Each checkpoint is fixed by loading a state some frames back, as usual, but that state is loaded NOT at the frame it is saved at (NOT when the movie gets to that frame), but only after the capture already reaches the last sync frame. Then eternalSPU gets some extra frames to figure out how all the new data must be processed, and the frames where the sound is still glitched are cut away from the captured video.
Desync is at frame 415. We save the tasSPU sate at frame 400. We capture the movie up to frame 415 with eternalSPU. Then we LOAD the tasSPU state from frame 400. In the encode, the frame 430 will be equal to our movie frame 415, but right after the tasSPU state (from frame 400) was loaded (at frame 415), there is the sound glitch. So we give eternalSPU these extra frames.
But while doing this, we must dump another list - a list of avisynth trim commands with the corresponding frames. There's no command to cut out a bunch of frames in avisynth, only to pick and process some segment, so we need to append all the segments we pick with Trim. But what frames to trim at?

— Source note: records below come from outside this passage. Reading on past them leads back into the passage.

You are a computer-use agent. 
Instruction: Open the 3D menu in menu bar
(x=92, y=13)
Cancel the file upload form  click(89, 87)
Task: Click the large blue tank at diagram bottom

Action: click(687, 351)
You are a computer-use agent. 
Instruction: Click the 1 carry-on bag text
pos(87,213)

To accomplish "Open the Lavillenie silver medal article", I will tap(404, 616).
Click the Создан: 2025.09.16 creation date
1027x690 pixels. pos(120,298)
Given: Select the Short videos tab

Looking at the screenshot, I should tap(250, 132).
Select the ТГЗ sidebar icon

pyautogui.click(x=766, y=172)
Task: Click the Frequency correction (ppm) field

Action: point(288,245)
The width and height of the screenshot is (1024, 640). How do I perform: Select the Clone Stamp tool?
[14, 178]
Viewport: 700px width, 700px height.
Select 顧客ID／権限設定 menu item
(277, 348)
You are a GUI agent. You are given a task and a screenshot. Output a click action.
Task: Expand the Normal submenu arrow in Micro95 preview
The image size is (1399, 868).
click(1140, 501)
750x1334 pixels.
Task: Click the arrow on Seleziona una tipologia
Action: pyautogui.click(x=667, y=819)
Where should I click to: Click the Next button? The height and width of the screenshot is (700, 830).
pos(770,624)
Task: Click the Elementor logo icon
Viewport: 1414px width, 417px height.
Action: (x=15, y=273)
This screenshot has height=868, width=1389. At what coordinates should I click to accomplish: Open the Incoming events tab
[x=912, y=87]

As I said, we already have the properly sounding frames 0-415 from eternalSPU. So the first Trim command would use this segment. Then we shift the frame number forward by the diff between 400 and 415 (extra frames offset) and have the second segment starting at frame 430. Let's assume it needs to end at frame 810 then. At frame 810 we load the state from frame 800 (this means we have the new offset of 10 frames) and the next segment will start at the video frame 820, etc.
So here is the code that must be dumped to a different text file, it then will be directly copypasted to our usual avisynth script and used for encoding.
Language: avisynth
Trim(0, 415) + \
Trim(430, 810) + \
Trim(820, 1000)